Distill Your Coworker? Just Distill Yourself

There’s a meme going around lately about “distilling your coworker” — using AI to extract a colleague’s expertise and make it your own. Jokes aside, Apple dropped a paper last week that seriously answers an even more absurd question:

Can you distill yourself?

Turns out, yes. And it works so well the authors were almost embarrassed — the paper is literally called Embarrassingly Simple Self-Distillation.

Here’s what they did: take a code generation model, have it write solutions to a batch of programming problems at high temperature (T=2.0), don’t check if the answers are correct, then train the model on its own outputs. Result: Qwen3-30B jumped from 42.4% to 55.3% pass@1 on LiveCodeBench.

No reward model, no verifier, no teacher, no RL. The model copied its own homework and got better at it.

Sounds like magic. But it’s not.

One Person Solving a Problem vs. Ten

Picture this: you ask a programmer to write a sorting function. They’ll probably write quick sort, maybe merge sort, and on a rare day, bubble sort. That’s their “distribution.”

Now ask them to write it ten times. Not copy-paste — start from scratch each time, with some noise thrown in (that’s the high-temperature sampling). Among those ten versions you might get quick sort, merge sort, heap sort, and a few that don’t even compile.

Here’s the key: you mix all ten versions together and have them “review” the batch.

What did they learn? Not any specific correct answer — you never told them which one was right. What they learned is: at the “choose an algorithm” point, several paths are worth taking; but at if left < right, all ten versions wrote the same thing — nothing to deliberate about.

Redundancy itself is signal.

The Opposite of Noise Isn’t Precision — It’s Redundancy

When a model generates code, every step falls into one of two situations:

No-choice positions (the paper calls them locks): syntax dictates that only one token makes sense, but the model’s probability distribution still drags a long tail of distractors — tokens that shouldn’t appear but carry a sliver of probability. Over a sequence, these accumulate and cause drift.
Real-choice positions (the paper calls them forks): like deciding between recursion and iteration — both paths are valid, and the model needs to preserve that diversity.

These two types of positions make contradictory demands on temperature. Lowering it suppresses noise at locks but kills diversity at forks. Raising it preserves diversity at forks but lets noise flood back at locks.

Any single temperature is a compromise. The paper ran a full temperature sweep — the base model’s pass@1 fluctuated by only 2 percentage points across temperatures. Tuning temperature is basically useless.

What SSD effectively does is this: let a swarm of “agents” each take a pass, then distill consensus from the group’s behavior.

Ten agents agree at lock positions — consensus automatically suppresses the distractor tail. At fork positions, they each go their own way — diversity is naturally preserved. This isn’t some clever algorithm. It’s just redundancy. Redundancy inherently separates signal from noise: signal gets reinforced through repetition, noise gets diluted.

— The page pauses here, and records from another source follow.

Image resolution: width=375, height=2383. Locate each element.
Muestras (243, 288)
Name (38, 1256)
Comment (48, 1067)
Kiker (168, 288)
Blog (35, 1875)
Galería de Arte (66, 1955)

The Answers Don’t Even Need to Be Correct

The most counterintuitive experiment is in Section 4.4: they cranked the sampling temperature to the extreme. The generated code was near-gibberish. They trained the model on this gibberish. The model still improved.

This means SSD’s gains don’t come from “learning correct code.” They come from reshaping the distribution — the statistical pattern of agreement at locks and divergence at forks persists even in garbage data.

In communication theory terms: you don’t need every message to be correct. You just need enough redundant messages to recover the signal from a noisy channel. Shannon figured this out seventy years ago.

No New Knowledge, Just Cleaner Old Knowledge

SSD doesn’t create new capabilities. Everything the model can write after SSD, it could already write before — it was just buried in noise. SSD washes the model’s existing knowledge clean.

This is the same principle as ensembling. Running a model ten times and taking a majority vote improves accuracy — not because the model got smarter, but because redundant voting filters out random errors. SSD bakes this inference-time redundancy into the model weights, saving you from running ten copies at serving time.

What to Make of This

SSD isn’t a new paradigm. Its contribution is using a dead-simple experiment to prove something everyone vaguely suspected but nobody had rigorously tested:

The bottleneck isn’t always lack of capability — sometimes the model just isn’t expressing itself cleanly.

The engineering takeaway is immediate: before you invest in RLHF, reward models, or human annotation, try letting the model sample a batch from itself and train on it. Near-zero cost, potentially surprising returns.

Of course, SSD has a ceiling. It can only clean up existing capabilities, not create new ones. Real evolution needs a closed feedback loop — a compiler to tell you right from wrong, test cases to show you where you fell short.

But as step zero of evolution — using redundancy to clean up the distribution first — it’s a no-brainer.